Он начал рвать руками первый попавшийся мешок. Как вдруг услышал чьи-то шелестящие шаги. Сидя на корточках, Владислав поднял голову вверх. Издался пронзительный звук полицейской сирены. Красный цвет смешался с синим. Дождь закрывал ему глаза. Владислав встал. Полиция была здесь.
— Руки за голову! Руки за голову, сука! Ни с места!
Он не успел спохватиться и что-либо понять. Это была целая засада. За ними следили, их ждали, пока они совершат это преступление. Но в чём оно заключалось, Владислав так и не понял. Пока не опустил глаза. Под его ногами лежал труп.
Дыхание сбилось. Сердце сжалось до предела. Оно резко запрыгало, билось об его грудь, вылетая прямо изнутри. Он больше не имел шанса вздохнуть. Мурашки заполнили всю кожу. Его укачивало, бросало в кольчатую дрожь. Отрубленная голова человека смотрела прямо на него, а вместе с ней и раскиданные по асфальту ступни с порубленными пальцами.
— Подними руки! Я сказал, подними руки!
К ним направлялся полицейский, вооружённый табельным пистолетом. Остальные сидели в патрульной машине в нескольких метрах, открыв двери и выглядывая на это действо. Владислав хотел закричать. Он был настолько беспомощен, что звал свою маму. От этого раздирающего всю его собственную душу чувства слово «мама» почти вырвалось из его уст и произносилось вслух. В голове происходило полное безумие. Возник жар, не ощущались конечности. Из глаз посыпались слёзы.
Взглянув на отрубленную голову, он увидел на ней от света переливающихся мигалок гнилой, почти угольный подбородок. Ему не показалось. Всё это реально. Игра окончена.
Полицейский не успел его поймать. Владислав решил поступить по-иному. Он желал мести и только её. Но щенка больше не спасти.
Прости меня, Даша...
Она была рядом с ним в этот самый момент. Надеялась, что он останется тем, кого она так сильно любила и продолжает любить. Он заметил её взгляд, как и тот же самый вид, к которому так привык. Дарья взяла его за руку.
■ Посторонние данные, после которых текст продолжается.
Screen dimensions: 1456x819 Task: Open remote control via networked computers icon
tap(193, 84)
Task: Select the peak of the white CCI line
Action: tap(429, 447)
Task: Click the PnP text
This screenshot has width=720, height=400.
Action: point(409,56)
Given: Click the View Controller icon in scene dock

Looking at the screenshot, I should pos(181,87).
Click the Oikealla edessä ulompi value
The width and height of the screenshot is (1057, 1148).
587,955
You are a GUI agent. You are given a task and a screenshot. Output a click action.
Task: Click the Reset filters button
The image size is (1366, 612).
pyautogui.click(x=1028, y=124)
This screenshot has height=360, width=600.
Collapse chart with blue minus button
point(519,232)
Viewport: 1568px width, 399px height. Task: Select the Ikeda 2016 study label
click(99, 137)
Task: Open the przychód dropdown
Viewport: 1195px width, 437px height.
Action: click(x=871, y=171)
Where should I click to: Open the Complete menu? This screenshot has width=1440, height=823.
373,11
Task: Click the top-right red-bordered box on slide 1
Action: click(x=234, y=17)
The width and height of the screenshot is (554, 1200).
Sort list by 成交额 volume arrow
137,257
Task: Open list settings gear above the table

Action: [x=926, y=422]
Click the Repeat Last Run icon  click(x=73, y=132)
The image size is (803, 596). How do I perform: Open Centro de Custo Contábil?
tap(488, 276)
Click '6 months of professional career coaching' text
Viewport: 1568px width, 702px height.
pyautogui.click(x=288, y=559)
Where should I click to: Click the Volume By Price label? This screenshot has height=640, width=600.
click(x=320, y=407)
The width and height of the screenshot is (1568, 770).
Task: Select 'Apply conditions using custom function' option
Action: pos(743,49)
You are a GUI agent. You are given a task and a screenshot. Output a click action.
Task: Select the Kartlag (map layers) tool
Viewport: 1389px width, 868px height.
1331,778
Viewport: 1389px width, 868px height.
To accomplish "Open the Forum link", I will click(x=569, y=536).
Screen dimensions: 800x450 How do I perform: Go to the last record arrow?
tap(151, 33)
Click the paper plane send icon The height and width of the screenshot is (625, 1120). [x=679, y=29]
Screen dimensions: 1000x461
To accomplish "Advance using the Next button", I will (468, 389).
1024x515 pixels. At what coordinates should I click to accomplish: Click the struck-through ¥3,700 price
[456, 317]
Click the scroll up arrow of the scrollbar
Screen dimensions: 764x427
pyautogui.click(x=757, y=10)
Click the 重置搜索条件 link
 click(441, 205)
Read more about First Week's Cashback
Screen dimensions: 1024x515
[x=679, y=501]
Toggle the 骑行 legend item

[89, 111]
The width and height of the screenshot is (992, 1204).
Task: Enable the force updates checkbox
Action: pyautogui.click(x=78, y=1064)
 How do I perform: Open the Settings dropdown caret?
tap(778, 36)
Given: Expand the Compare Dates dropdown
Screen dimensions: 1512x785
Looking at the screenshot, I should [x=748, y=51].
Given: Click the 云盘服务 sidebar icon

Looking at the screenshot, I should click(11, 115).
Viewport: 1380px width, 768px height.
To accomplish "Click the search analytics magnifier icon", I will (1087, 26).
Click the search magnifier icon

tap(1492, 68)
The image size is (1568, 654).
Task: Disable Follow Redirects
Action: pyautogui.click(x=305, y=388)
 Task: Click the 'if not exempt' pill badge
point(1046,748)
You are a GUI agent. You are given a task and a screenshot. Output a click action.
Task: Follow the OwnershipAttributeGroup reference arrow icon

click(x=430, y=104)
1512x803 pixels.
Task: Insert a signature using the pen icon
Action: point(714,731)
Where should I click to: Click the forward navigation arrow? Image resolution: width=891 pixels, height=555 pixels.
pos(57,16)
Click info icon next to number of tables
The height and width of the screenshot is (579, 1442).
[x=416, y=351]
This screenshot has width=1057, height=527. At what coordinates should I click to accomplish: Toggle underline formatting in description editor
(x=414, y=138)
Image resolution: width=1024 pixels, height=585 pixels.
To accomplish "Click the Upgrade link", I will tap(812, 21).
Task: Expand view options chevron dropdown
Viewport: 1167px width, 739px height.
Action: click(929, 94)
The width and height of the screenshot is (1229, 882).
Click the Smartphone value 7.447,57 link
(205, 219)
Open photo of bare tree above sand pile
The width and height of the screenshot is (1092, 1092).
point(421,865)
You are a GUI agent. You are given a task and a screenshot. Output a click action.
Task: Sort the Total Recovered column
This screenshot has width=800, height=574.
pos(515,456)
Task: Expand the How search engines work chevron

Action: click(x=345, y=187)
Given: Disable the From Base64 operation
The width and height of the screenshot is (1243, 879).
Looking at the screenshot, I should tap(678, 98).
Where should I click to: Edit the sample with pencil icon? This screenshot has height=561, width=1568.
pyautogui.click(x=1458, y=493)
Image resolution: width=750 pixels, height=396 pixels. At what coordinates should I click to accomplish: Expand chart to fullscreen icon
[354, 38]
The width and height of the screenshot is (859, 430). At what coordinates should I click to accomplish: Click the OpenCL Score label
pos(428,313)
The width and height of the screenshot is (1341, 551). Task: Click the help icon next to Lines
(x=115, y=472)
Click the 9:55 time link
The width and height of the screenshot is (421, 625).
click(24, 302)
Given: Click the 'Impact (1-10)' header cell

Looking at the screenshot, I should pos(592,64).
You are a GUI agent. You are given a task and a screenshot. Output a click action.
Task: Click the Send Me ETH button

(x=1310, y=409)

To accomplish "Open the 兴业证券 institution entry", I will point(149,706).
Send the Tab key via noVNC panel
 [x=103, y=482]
— Что ты делаешь? — спросила она.
Он не слушал. Он не отвечал. Владислав бежал отсюда, оставляя Льва на растерзание судьбе. За ним гнались, но сразу же отставали. Он ломал себе пальцы на ногах, лишь бы оторваться. Он знал, кто он такой, знал, что заслужил все пережитые им муки. Лев смотрел ему в спину, пока к его запястьям прицепляли наручники и вели к машине. Его жизнь пропала, она обречена. Владислав ничего не видел перед глазами. Он скрывался, убегал всё дальше. И тогда, оказавшись за помойкой какого-то дома, начал судорожно дышать.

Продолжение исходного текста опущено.